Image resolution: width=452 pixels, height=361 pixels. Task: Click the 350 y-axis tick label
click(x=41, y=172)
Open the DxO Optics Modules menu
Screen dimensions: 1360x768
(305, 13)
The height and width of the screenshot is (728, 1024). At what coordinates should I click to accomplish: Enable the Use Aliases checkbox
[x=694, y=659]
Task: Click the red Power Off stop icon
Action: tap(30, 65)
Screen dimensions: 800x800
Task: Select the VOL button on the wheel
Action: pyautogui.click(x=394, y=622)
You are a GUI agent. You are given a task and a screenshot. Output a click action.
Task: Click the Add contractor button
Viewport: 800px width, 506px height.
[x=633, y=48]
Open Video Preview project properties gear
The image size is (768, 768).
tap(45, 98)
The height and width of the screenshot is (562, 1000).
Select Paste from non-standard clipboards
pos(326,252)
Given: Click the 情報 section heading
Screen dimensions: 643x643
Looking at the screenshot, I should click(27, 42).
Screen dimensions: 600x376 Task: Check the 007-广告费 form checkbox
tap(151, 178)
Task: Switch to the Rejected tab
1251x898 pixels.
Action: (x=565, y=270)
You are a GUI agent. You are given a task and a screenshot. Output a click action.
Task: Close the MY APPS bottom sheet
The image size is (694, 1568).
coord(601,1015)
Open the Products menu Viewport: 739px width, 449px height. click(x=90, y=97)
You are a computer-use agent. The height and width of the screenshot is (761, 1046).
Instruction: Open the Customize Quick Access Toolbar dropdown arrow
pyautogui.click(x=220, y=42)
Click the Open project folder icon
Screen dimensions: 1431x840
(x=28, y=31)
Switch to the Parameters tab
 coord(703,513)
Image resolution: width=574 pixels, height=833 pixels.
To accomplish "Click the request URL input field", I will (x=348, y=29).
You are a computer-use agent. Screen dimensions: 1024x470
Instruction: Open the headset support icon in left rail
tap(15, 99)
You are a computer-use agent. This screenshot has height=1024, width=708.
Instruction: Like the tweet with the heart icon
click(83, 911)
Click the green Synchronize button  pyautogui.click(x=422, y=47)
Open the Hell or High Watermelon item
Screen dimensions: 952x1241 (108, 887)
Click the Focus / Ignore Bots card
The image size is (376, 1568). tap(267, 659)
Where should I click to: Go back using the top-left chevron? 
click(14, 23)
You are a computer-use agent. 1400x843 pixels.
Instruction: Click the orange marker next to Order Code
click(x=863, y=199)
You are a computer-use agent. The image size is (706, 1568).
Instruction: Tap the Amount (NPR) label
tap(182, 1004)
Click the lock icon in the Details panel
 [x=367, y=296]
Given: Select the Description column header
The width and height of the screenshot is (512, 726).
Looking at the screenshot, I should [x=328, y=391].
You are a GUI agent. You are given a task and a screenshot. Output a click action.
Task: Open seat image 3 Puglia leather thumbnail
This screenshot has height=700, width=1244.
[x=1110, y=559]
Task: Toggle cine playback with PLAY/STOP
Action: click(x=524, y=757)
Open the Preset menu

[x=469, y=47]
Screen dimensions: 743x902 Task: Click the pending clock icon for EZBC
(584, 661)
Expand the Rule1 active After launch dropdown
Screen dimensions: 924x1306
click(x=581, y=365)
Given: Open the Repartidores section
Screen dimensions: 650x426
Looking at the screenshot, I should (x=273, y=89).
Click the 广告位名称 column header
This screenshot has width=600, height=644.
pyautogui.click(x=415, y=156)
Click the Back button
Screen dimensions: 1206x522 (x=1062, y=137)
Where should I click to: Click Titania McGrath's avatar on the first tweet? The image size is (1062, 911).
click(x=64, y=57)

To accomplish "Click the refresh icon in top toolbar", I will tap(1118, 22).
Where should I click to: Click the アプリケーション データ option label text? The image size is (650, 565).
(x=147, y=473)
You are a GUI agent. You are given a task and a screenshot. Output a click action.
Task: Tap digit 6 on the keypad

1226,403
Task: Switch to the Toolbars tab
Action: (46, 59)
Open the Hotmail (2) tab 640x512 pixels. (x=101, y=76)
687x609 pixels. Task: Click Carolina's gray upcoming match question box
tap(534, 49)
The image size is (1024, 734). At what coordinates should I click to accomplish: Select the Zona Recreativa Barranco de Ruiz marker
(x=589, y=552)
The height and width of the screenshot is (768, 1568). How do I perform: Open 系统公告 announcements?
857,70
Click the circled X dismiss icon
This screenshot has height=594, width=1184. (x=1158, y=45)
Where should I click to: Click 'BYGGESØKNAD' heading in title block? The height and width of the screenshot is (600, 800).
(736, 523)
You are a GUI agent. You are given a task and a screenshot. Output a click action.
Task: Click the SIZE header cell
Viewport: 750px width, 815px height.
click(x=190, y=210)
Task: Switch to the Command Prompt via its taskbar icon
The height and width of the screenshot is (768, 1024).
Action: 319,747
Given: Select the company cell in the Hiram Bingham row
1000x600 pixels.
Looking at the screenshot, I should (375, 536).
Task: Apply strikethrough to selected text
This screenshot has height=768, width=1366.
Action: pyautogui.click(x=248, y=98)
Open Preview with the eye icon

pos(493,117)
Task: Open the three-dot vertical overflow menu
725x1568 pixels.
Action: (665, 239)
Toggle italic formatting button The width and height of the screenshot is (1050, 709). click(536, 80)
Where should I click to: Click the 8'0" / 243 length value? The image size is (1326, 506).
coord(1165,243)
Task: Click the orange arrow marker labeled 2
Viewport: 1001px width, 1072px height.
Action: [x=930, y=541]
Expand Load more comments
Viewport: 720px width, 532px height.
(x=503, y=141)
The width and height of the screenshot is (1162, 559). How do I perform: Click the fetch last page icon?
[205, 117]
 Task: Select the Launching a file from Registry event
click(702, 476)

---------------

- Task details: Tell how many lines of the records above contain "section", replying with the number only.

- Result of the exercise: 2